Publié le 24/03/2017, par dans Non classé.

Démenti du ministre de l’Habitat et ministre du Commerce par intérim. « Les deux formules, LPP et AADL, sont maintenues», a affirmé hier Abdelmadjid Tebboune, lors de son passage, hier, sur les ondes de la Chaîne 3.
« La formule LPP n’est pas un programme commercial et ne répond qu’à la demande de nos concitoyens. Le gouvernement avait prévu 150 000 logements, sauf qu’après deux ans et demi d’inscriptions, nous ne sommes arrivés qu’à 48 000 demandes seulement. Donc, j’ai dit que s’il n’y en aura pas d’autres, pourquoi le maintenir ?» a-t-il expliqué. Même cas pour l’AADL, dont le ministre assure la continuité du programme. « Nous ne pouvons pas arrêter le programme AADL.

Il y a trois mois, le Premier ministre avait même annoncé la construction de 120 000 logements supplémentaires. C’est un programme qui a montré son efficacité. Comme le LPP, pourquoi donc l’arrêter ?» s’est-il interrogé pour mettre fin aux rumeurs qui circulent depuis quelques semaines. L’autre sujet évoqué par le ministre a trait au rééquilibrage du déficit de la balance commerciale qui a atteint en 2016 la somme de 17 milliards de dollars.

Lors de son passage à la Chaîne 3, Abdelmadjid Tebboune a expliqué que l’heure de puiser dans les réserves de change du pays a sonné. « Ce déficit est énorme. C’est le budget de plusieurs pays du continent et il doit être rééquilibré en le payant par nos réserves de change. Ces dernières ne sont pas faites pour s’adonner à des importations débridées qui ne servent ni l’économie ni le citoyen», a-t-il indiqué. Ce n’est pas tout, car le ministre a expliqué que ladite décision passera aussi « par l’encouragement de la production nationale dans le but de diminuer les coûts des importations».

« Nous sommes rentrés dans une nouvelle ère d’économie et une nouvelle politique de croissance. Cette dernière signifie l’encouragement et l’augmentation de la production nationale afin de satisfaire les besoins nationaux, d’une part, et l’exportation, d’autre part, dans l’objectif de remplacer les hydrocarbures au fur et à mesure». Et d’ajouter : « Nous ne pouvons pas protéger la production nationale en laissant les portes de l’Algérie ouvertes aux quatre vents.
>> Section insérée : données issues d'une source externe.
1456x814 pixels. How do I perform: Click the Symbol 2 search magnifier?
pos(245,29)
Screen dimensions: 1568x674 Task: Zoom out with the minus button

Nous nous sommes lancés dans une politique économique ultralibérale. Nous importons de la pacotille et nous faisons de l’Algérie une poubelle.»

A propos du devenir des licences d’importation, le ministre répond : « Les licences sont arrivées à échéance en 2016. Maintenant, c’est fini. Seuls les produits de première nécessité vont continuer à être importés avec les anciennes licences jusqu’à la délivrance des nouvelles, les autres seront soumis à licence et l’importateur devrat répondre à certains critères étudiés par une commission où tous les ministères seront représentés.» Et d’ajouter : « Ce n’est pas pour priver le citoyen de ces produits, mais pour réguler les importations.

Le Premier ministre l’avait déjà annoncé. Il avait dit que nous n’interdirons aucune importation, mais nous devons contrôler la qualité, les prix et les quantités importées. Un pays qui a un déficit de 17 milliards de dollars a-t-il le droit de continuer à importer jusqu’à 18 millions de dollars de chewing-gum. Nous sommes arrivés à près de 8 milliards de dollars de produits considérés de seconde nécessité importés en 2016. Tout ça va changer. Nous serons sans pitié.»